While driving in the car with my son, I had to give way to an ambulance that was headed just a couple of blocks ahead of where we were. There had been an accident. No one was hurt, but I was able to infer that a cyclist had been hit by a car; a Jeep Liberty to be precise. As we drove past the accident my son stated that he, and i quote, LOVES seeing accidents. I needed to understand why, and so I asked. His explanation made sense, he said the accidents made him ask questions and therefore he learned new things. He said he found it ‘interesting’. It was then and there that I said, oh no, he’ll be one of those. He’ll be the cause of so many episodes of road rage. He’ll make people late. He’ll be a professional rubber necker.

I needed some piece of mind. I asked if he wanted to work on an ambulance. I was promptly reminded that his desire to be an astronaut hasn’t changed, and that I shouldn’t worry about missing him because perhaps we’d be able to communicate while he’s on a mission to the moon.
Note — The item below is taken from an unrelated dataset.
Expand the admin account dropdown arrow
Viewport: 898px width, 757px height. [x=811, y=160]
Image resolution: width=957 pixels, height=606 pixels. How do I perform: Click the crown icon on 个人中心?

He said that, maybe, I could track him on my computer the same way we track Santa. At the very least, I should be excited to hear everything he would have to tell me about the journey and the moon when he returns.

My son is a dreamer. My son feels that he can be whatever he wants to be. My son is confident and persistent. My son will achieve anything he sets his mind on. So what if he causes a bit of traffic? Today, I am a happy momma.